White Bean and Tuna Dip with Garlic Chives

  • 1 can (19 oz) white beans *
  • 1 can (6 oz) tuna **
  • 2 tbsp extra virgin olive oil
  • 1 medium lemon (1/2 tsp zest + juice of whole)
  • handful fresh garlic chives (1/2 cup finely chopped) ***
  • 2 tbsp roughly chopped capers, optional
  • salt and finely ground white pepper to taste

* I’ve had that same can of white kidney beans kicking around in my pantry since the last time that I made a white chili, and that was…..some time ago, to say the least.  Any mild and sweet white bean will do, but my favorites are usually Great Northern or Cannellini.  Feel free to use whatever is lurking in the back of your pantry.

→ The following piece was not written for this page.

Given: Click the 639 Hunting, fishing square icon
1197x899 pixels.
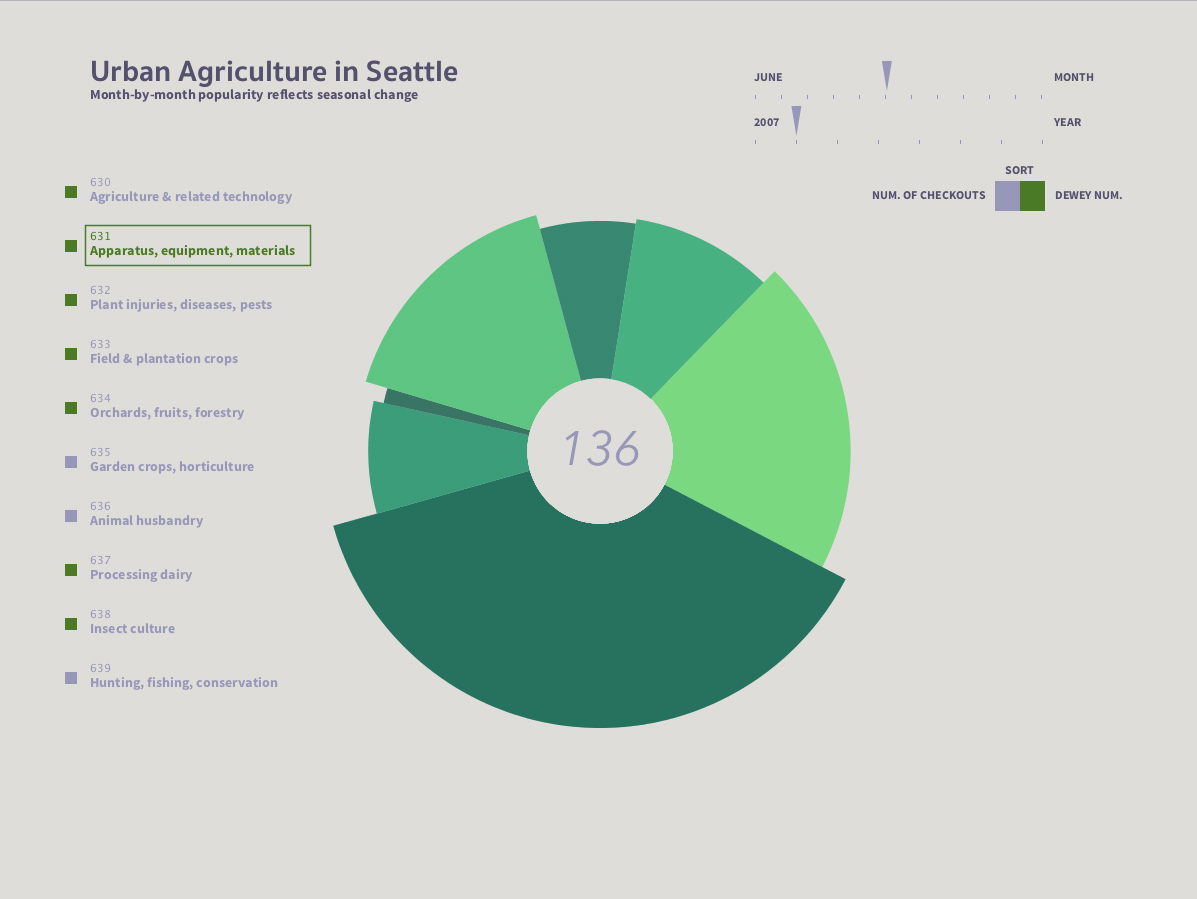Looking at the screenshot, I should coord(71,678).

** You make the mistake of eating tuna directly from the can for lunch (every day for a week), and all of a sudden your co-workers razz you about your “cat food” habit.  It hardly seems fair.  Canned tuna really can be quite lovely, and if you splurge on good tuna (and I didn’t, as evidenced by the picture below) you’ll be astonished by the flavor.  For this recipe, you can use oil or water packed.  Oil packed tuna will give your dip a richer flavor as well as a bit more body and texture, but water packed tuna is healthier and sometimes milder in flavor.

*** As a semi-helpless gardener, I am currently in the process of killing my garlic chives with incompetence alone.  Not only because they’re delightfully seasonal, but also because I wanted to get at least one harvest out before they give up the ghost, they really add a bright and fresh note to this spread.  If you don’t have garlic chives, you can substitute with 1/3 cup regular chives and add a small (or 1/2 large) garlic clove to the beans as they puree.

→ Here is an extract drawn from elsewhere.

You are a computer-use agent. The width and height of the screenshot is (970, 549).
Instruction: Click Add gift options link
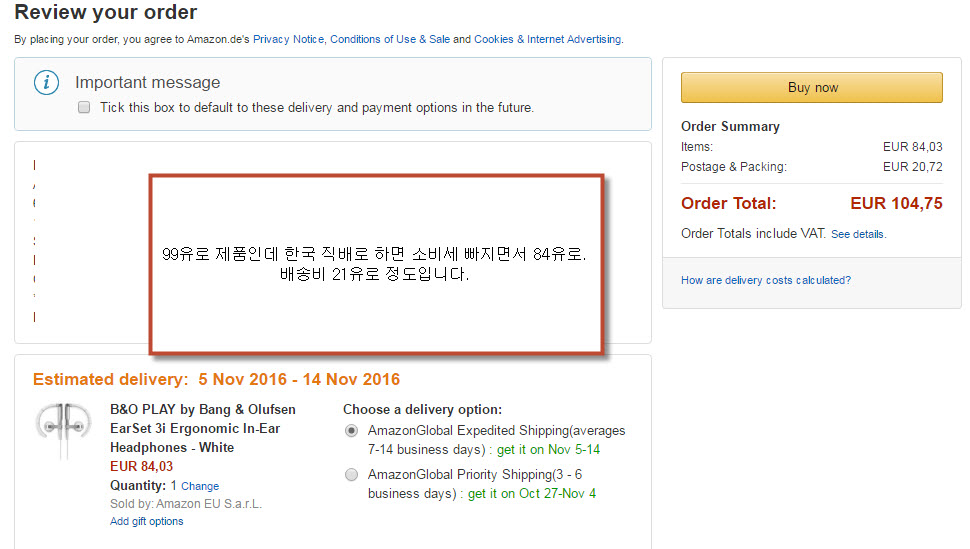point(147,521)

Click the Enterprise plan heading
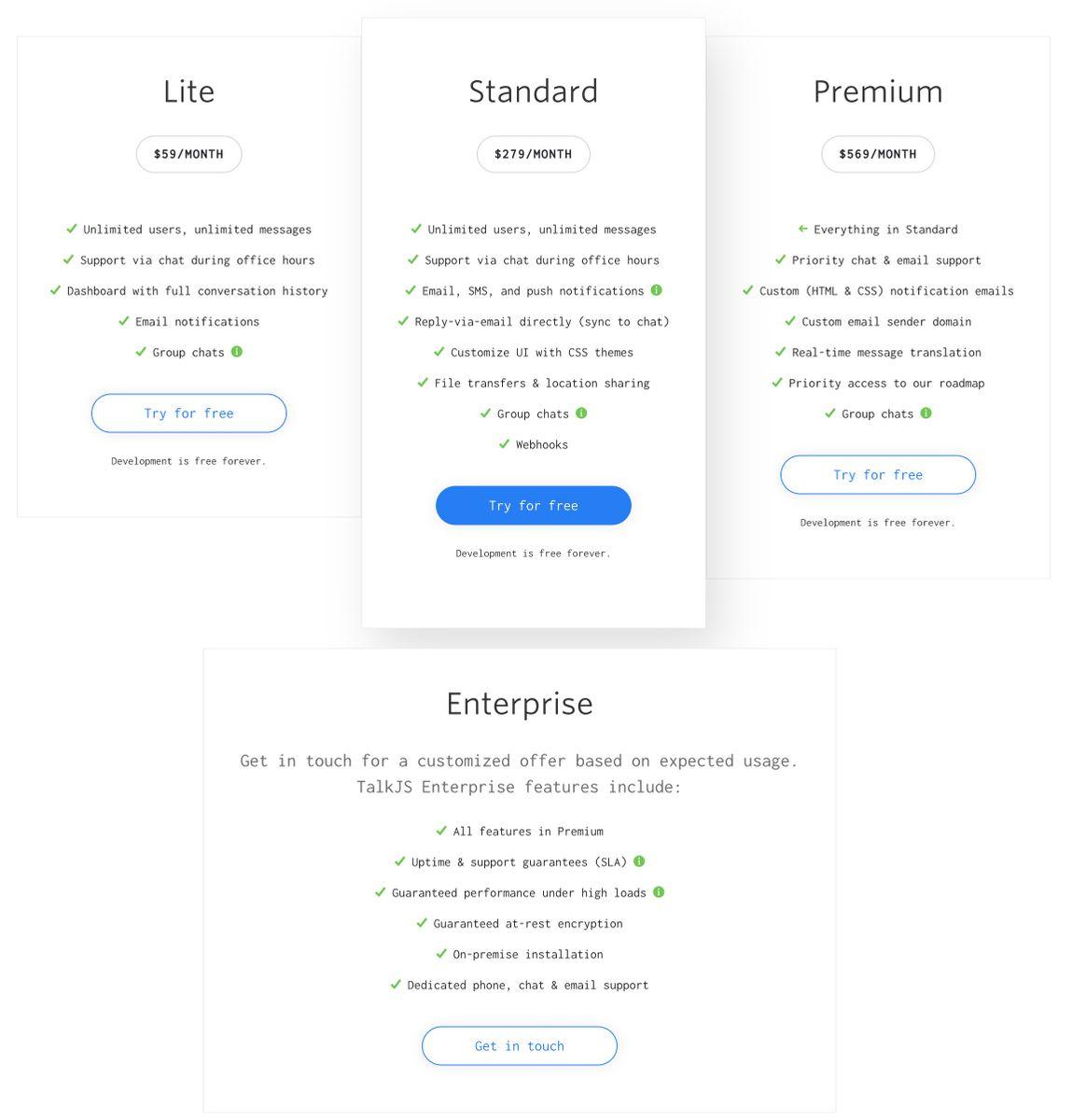coord(520,704)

Before you drain the beans, reserve two (2) tablespoons of the clear but viscous broth they are packed in.  If the liquid looks quite cloudy or murky, drop that down to one (1) tablespoon and add the same amount of cold water.

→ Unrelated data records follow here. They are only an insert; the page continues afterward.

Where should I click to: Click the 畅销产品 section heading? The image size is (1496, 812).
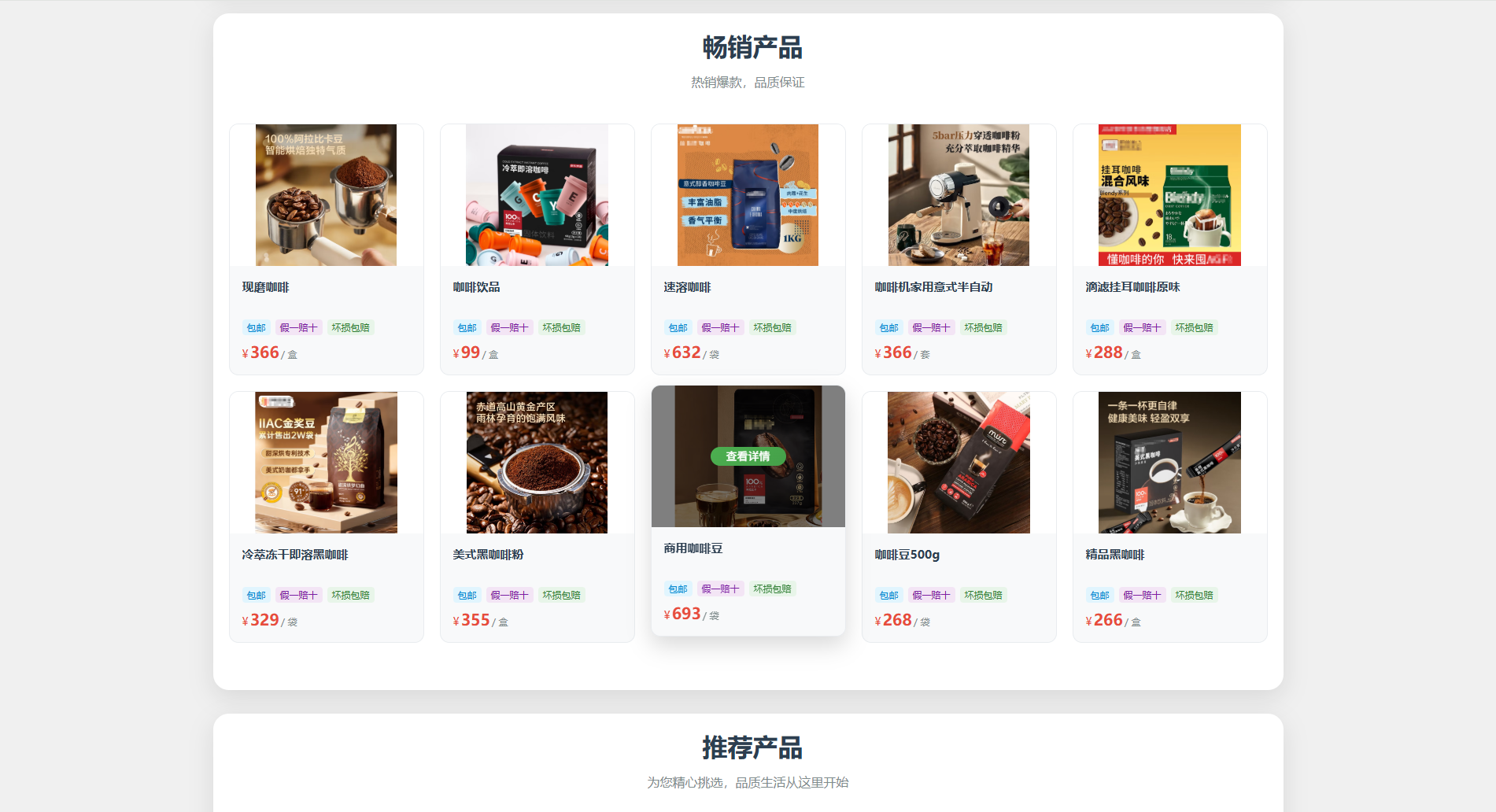(752, 48)
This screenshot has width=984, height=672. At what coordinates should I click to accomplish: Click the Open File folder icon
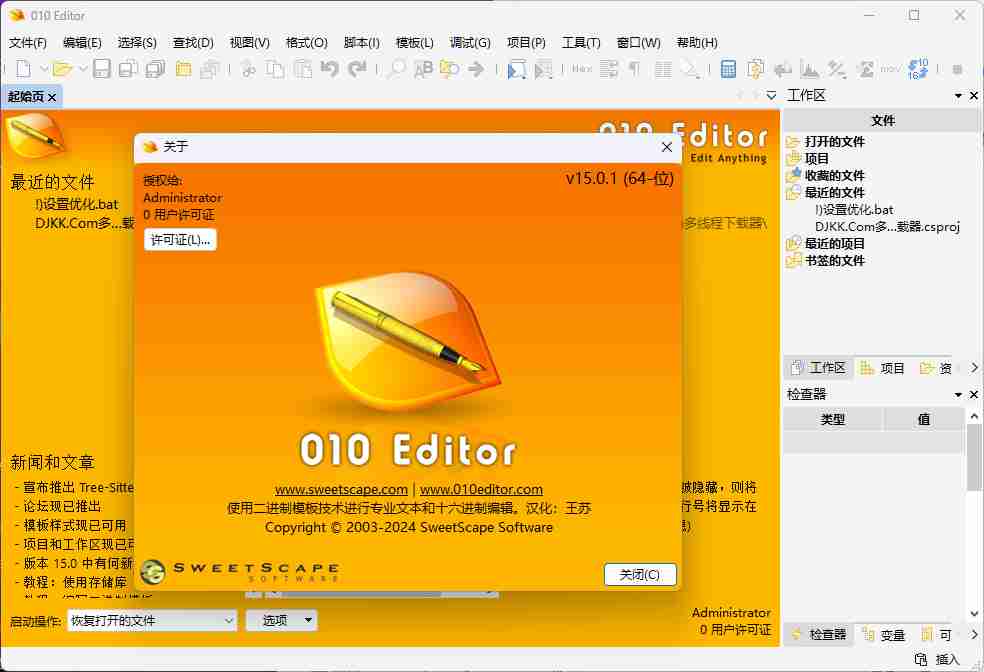point(62,69)
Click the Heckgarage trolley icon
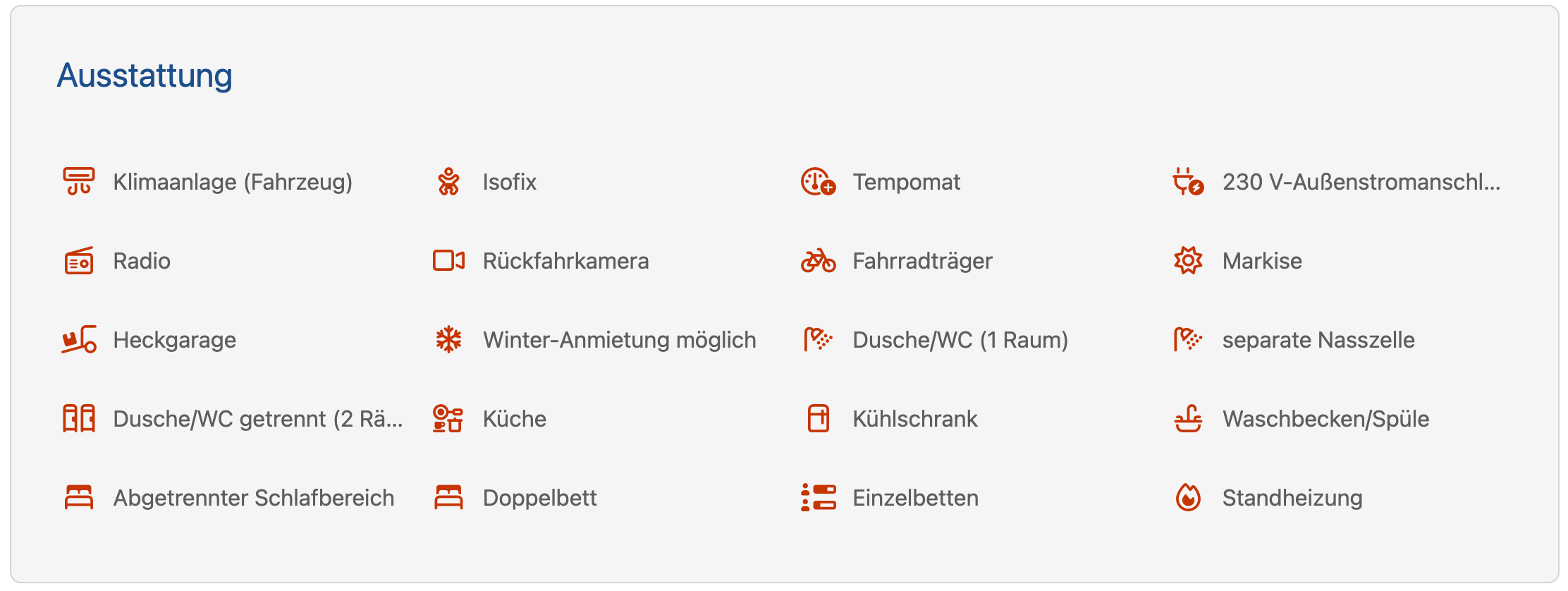The image size is (1568, 591). tap(78, 340)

Drain and rinse the beans before adding to a food processor along with the reserved bean liquid, half a teaspoon of lemon zest, the juice of a medium lemon (about 2.5 – 3 tablespoons) and a sprinkle of salt.

Puree the mixture until it is smooth.  Drain the can of tuna and add the meat to your beans.  If you’re adding coarsely chopped capers to the mix, now is the right time to do so.

Pulse the mixture just a few short times until the tuna is evenly dispersed, but holding together enough that it doesn’t look like you’re crafting pâté.

Finely mince the garlic chives and stir them into the rest of the mix.  And yes, I do this directly in my food processor because I’m that lazy. But hey, you know who has two thumbs and hates doing dishes…..?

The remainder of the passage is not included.